▶ _Work order_
Transcribe the following records exactly, images excluded.

▶ _Task inputs_

######

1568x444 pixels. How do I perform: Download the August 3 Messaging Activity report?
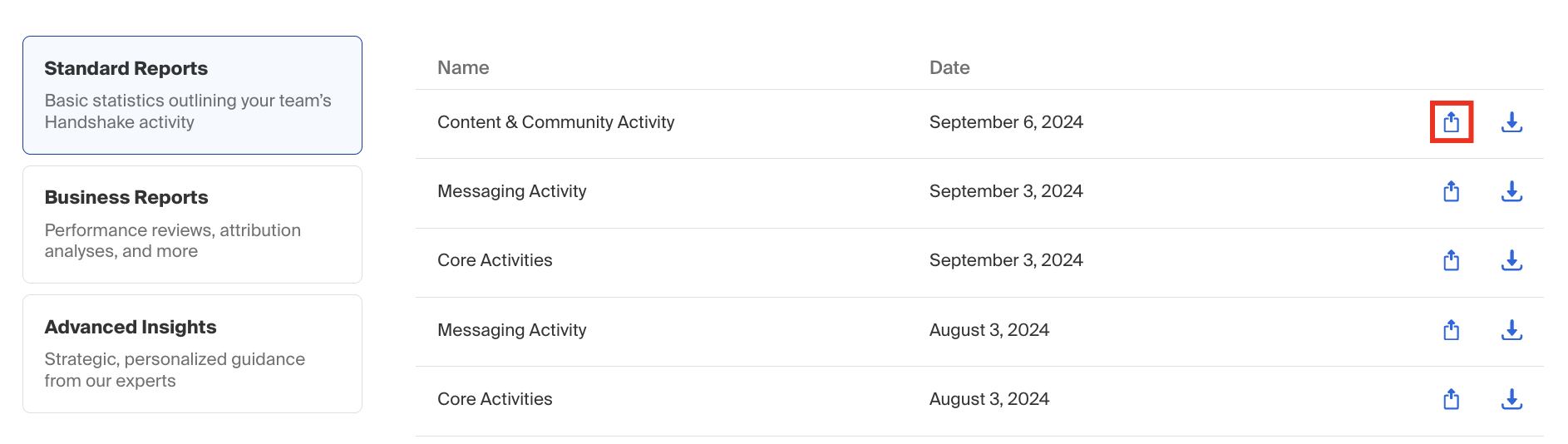click(1511, 330)
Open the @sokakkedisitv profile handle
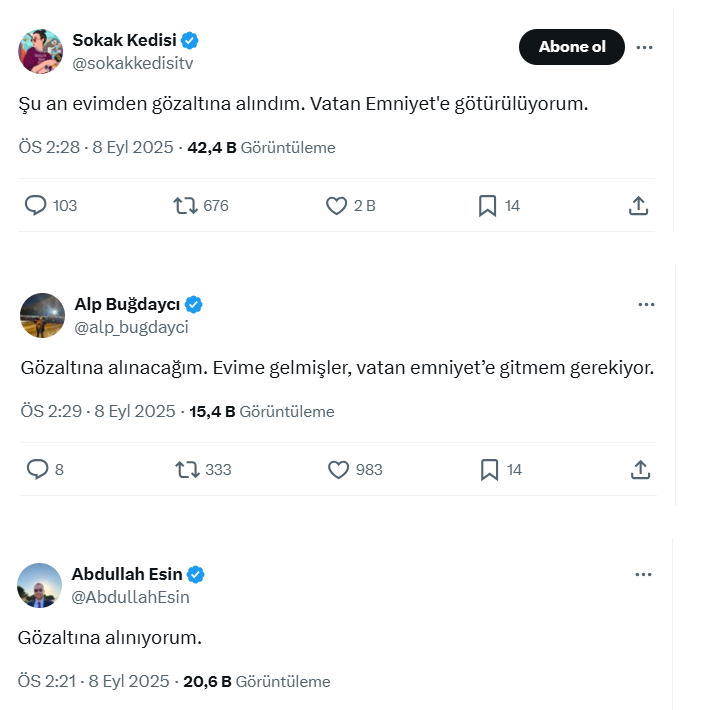The width and height of the screenshot is (702, 710). pyautogui.click(x=132, y=63)
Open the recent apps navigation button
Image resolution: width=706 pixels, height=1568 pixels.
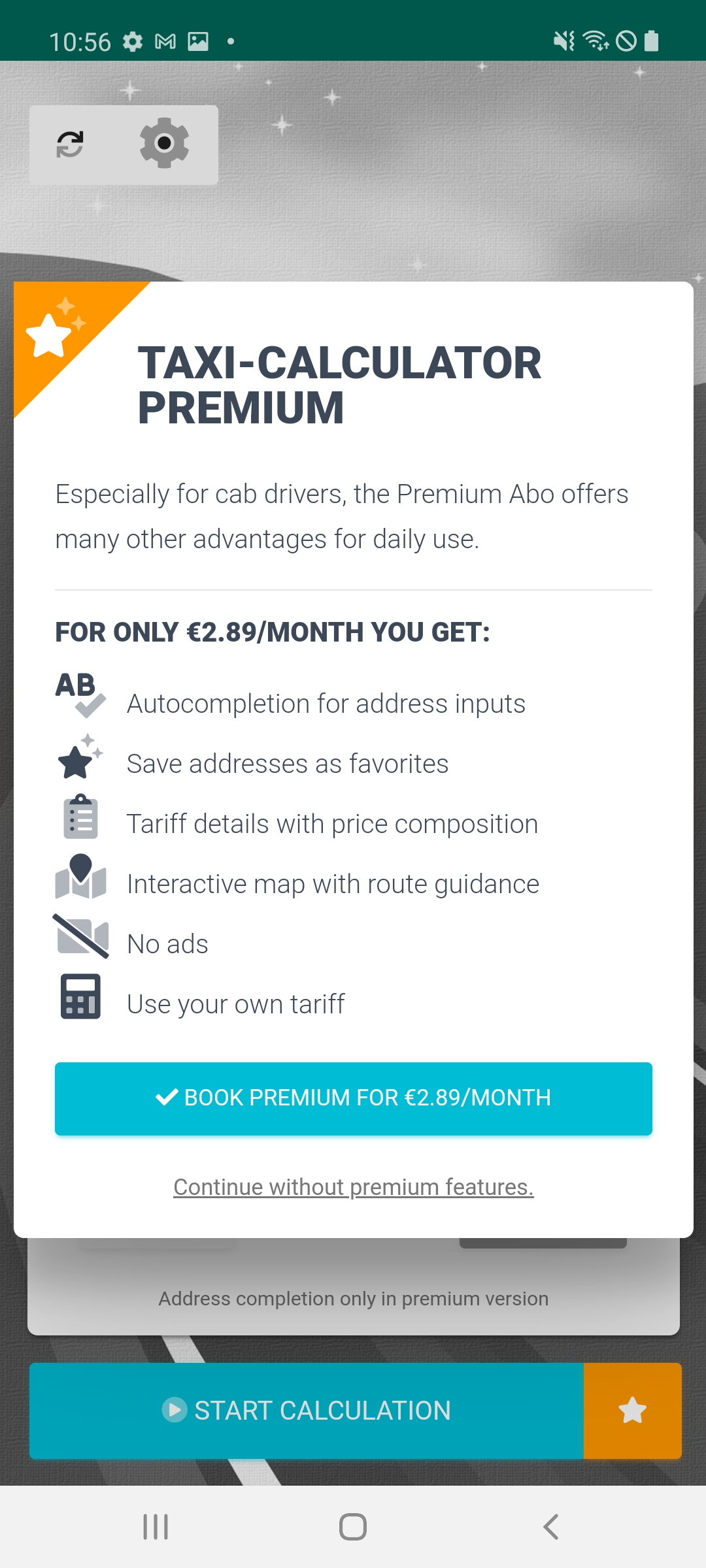pyautogui.click(x=156, y=1527)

######

▶ _Solution to this problem_
1568x444 pixels. How do I perform: Download the August 3 Messaging Activity report?
click(1511, 330)
Open the @sokakkedisitv profile handle
The width and height of the screenshot is (702, 710). pyautogui.click(x=132, y=63)
Open the recent apps navigation button
Image resolution: width=706 pixels, height=1568 pixels.
pyautogui.click(x=156, y=1527)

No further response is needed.